李琴南也没有想到陆宁会如此直接地将自己的想法说出来,毕竟,她还只是给她说了一下徐小姐的事情,连她最擅长的三寸不烂之舌都还没有发挥作用,她就这么快便信任起了自己,这怎么想怎么不对劲好吧!想到这里,李琴南又变了脸色,嘴角扯出了一个勉强的笑意,“少夫人在周家呆得如此痛苦,都生出这种报复周家的想法了,为何不干脆一点,直接离开这么个伤心地呢?”
“就凭周公子对你的在意,只要你肯开口,他或许会说出挽留的话,但绝对不会阻止你离开的!”
陆宁却是不以为然,垂下双目,盯着自己洁白细腻的手,“周瑾或许会放过我,但周旺他做贼心虚,能留下我这条命就不错了,如何会让我有机会离开周府半步?若是我执意要走,他恐怕还得派人来取走我的命,好将当初的真相彻底掩盖!”
陆宁都这样说了,那么她对前任知府被冤死的事情肯定所知甚多,李琴南沉吟一会儿,便再次开口,“当初究竟发生了什么事情?”

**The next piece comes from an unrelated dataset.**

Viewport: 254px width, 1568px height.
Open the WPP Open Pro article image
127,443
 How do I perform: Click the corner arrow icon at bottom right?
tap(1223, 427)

为何陆知府会被冤死?为什么贡银会在他任上失窃?一切又都是怎么办到的?李琴南满心的疑惑,她也有一种预感,过往的种种疑团,今日极有可能便要解开了。果然,陆宁看她一眼,目光微微颤动,就沉静地开了口,“王妃是京城人氏,可能不大清楚,我陆家同周家,十几年来一直都是世交。”

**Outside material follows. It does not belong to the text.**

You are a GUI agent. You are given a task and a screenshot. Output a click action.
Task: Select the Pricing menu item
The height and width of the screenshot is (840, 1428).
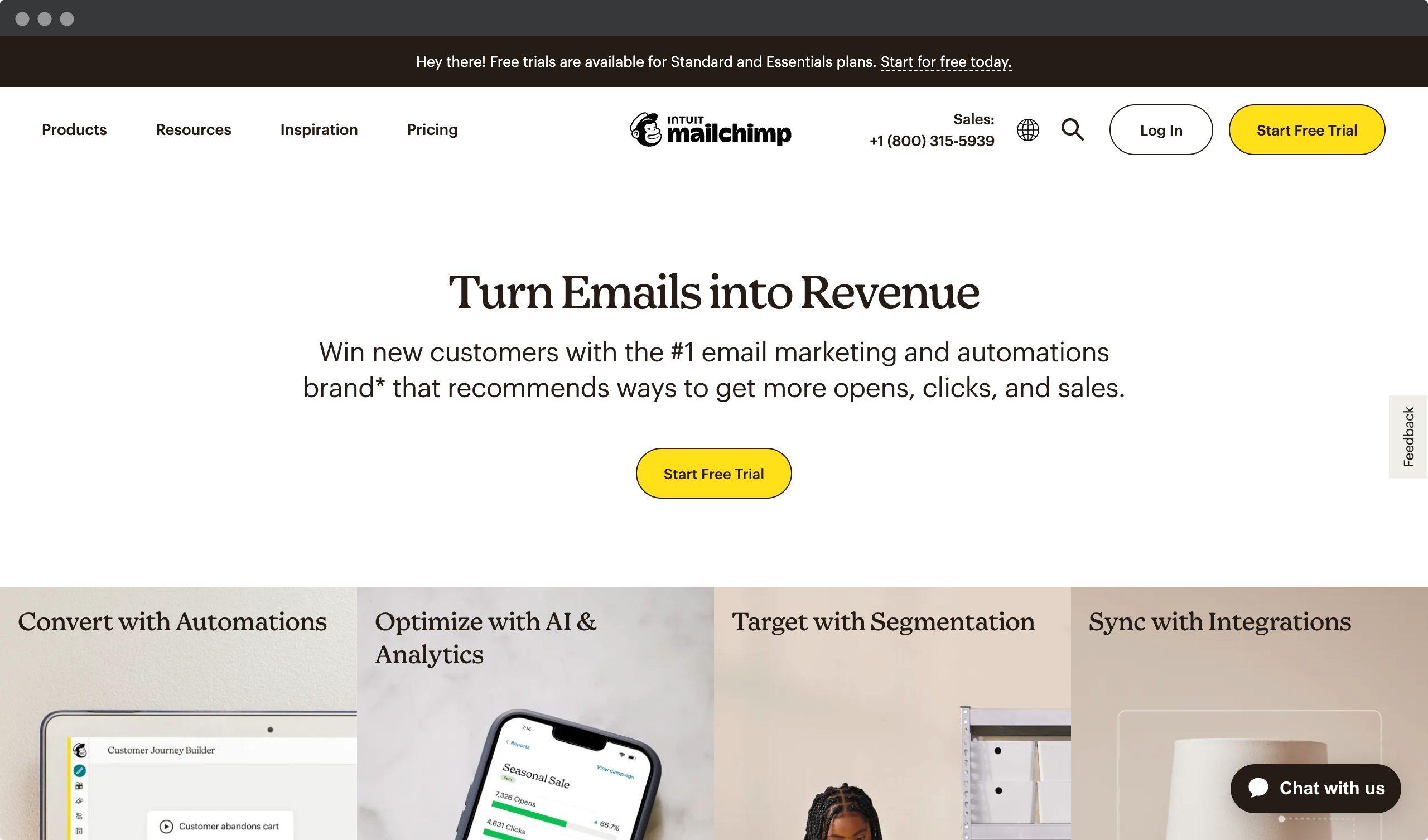point(432,128)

“我同周瑾从小也是一块厮混着长大的,他成年以后,便接手了周家的大部分生意,而我,也有两家的父母做主,嫁给了他。本来日子还算安逸,我都以为自己一辈子都要这样平淡地活下去了,谁知道,周旺会突然生出了那样的贪欲!”
说道这里,陆宁停顿了一下,语气似诉似叹,“从前我只当有钱能使鬼推磨这句话不过是个笑谈,总以为再大的贪欲都敌不过死生的桎梏,直到周旺生出了偷盗贡银的心思。”
“周旺这人,当初发家之时,便以胆大敢冒风险闻名,将家业做到这么大,也算是他的本事。他得到如今的地位,本来该及时收手的,但他偏不。他受了术士的几句挑拨,便花大价钱买来了两块青玉,让最好的工匠将它们雕刻成丑态百出的饕餮,摆在门口镇邪。”
说着,她嘴角露出一抹讥讽的笑,像是实在厌极了周旺的这份愚蠢,“王妃可知道周府门前摆着的那两座青玉饕餮的价值?”
陆宁都这么问了,那便说明这青玉饕餮的价值必定是超出她的预想价格的,便也不猜了,诚实地摇了摇头,“不知道,它们很跪吗?”
陆宁微微颔首,“岂止是贵,那两块青玉也不知道他是从哪里搞来的,身价竟然抵得上周府二年的收馈!”
李琴南震惊地瞪大了眼睛,她可是看过周家今年的税银数额的,如果周家光是每年交税都要交那么多的话,那抵得上周家两年收馈的两座青玉饕餮,可的的确确称得上是天价啊!李琴南电光石火间又想到了什么,只是不太确定,便试探着开口,“所以,周旺便是为了这两座青玉饕餮,动了偷盗贡银的心思?”
周家作为同徐家并列的扬州首富,自然是家产丰厚没有错,但越有钱,便越需要足够大额的资金来流通周转,一旦资金链断裂,周家便会像现代的大型公司一样,迅速地破产。所以,在花大价钱买下那两块青玉之后,周旺便图穷匕见了,不得不重操旧业,再次冒险了?李琴南心中感慨,周旺这人,若在战乱时期,也算得上是一个杀伐果断的枭雄,只可惜,他生错了时代,也打错了主意,皇权至上的世界,岂能容得下一点对皇朝不利的动作。李琴南心中思绪正复杂着呢,陆宁便在她震惊的目光下点了点头,“王妃猜得不错,周旺因为买了这两块青玉,掏空了周家明面上的所有钱资,以至于周家在那一段时间,都不得不节衣缩食,以省下继续下一场生意的资金!”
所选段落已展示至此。